→ Extrait du document:
# # # #

Dominique A, dans la lumière exactement

Nouvel album « Vers les lueurs », rééditions, livre… Dominique A est sur tous les fronts. Portrait de celui qui s’impose plus que jamais comme l’un des piliers de la chanson française.

Il ne faut jamais croire les artistes. Depuis 5 minutes, Dominique A prône la décélération, la prise de recul, le ralentissement pour éviter de foncer droit dans le mur. La belle affaire. Jamais en effet Dominique Ané (1968, Provens, Seine-et-Marne) n’a semblé aussi hyperactif. Concerts, rééditions de ses huit premiers albums, nouveau disque, et même un livre (Y revenir, à sortir chez Stock, en mai). L’intéressé rigole. « J’avoue! C’est un peu l’époque qui veut ça. Directement du producteur au consommateur. C’est stressant, mais le positif c’est que cela met un coup de speed à tout le monde. Ici, je sors mon 9e album. Pas mon 2e, ni mon 3e. Il ne faudrait pas donner l’impression que cela tourne plan-plan. »

Vingt ans de musique au compteur depuis La Fossette. En 1992, un ovni déboule dans la chanson française. Un disque malingre, aux programmations électroniques squelettiques, musique de chambre bricolo-claustro qui tranche avec la production d’alors. Journaliste à Libé, Arnaud Viviant tombe dessus. « Dominique qui s’appelait encore Ané m’a envoyé Un disque sourd, un vinyle autoproduit de six ou huit titres. J’ai adoré, j’ai pris mon téléphone et je le lui ai dit, tout en ajoutant que je ne pouvais pas parler d’un disque autoproduit à 100 exemplaires dans Libé, mais que s’il trouvait un label, je ferais une page entière sur lui! Cela a poussé Chauvier à monter le label Lithium. Et moi j’ai tenu ma parole, j’ai fait ma page, tout en poussant Lenoir (présentateur culte d’une émission de rock indé sur France Inter, ndlr) à le diffuser à son tour. On y croyait. »

# # # #

→ Données recueillies:
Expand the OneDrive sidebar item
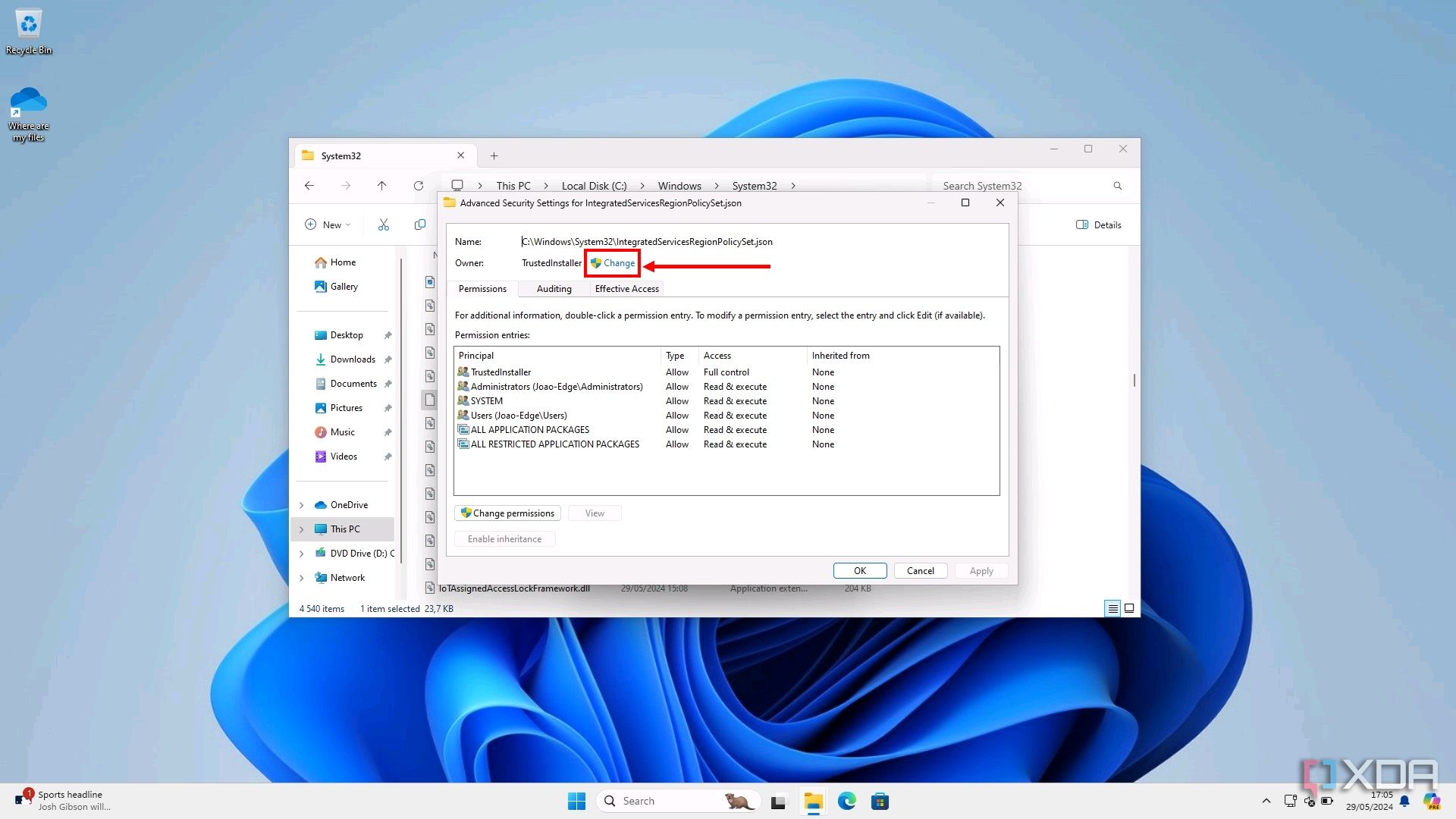1456x819 pixels. coord(301,505)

# # # #

→ Consigne:
Recopiez fidèlement le passage du portrait de Dominique A qui s'ouvre sur les mots contenant « Dominique A, dans » et se clôt sur « de la chanson française. ».

→ Réponse attendue:
Dominique A, dans la lumière exactement

Nouvel album « Vers les lueurs », rééditions, livre… Dominique A est sur tous les fronts. Portrait de celui qui s’impose plus que jamais comme l’un des piliers de la chanson française.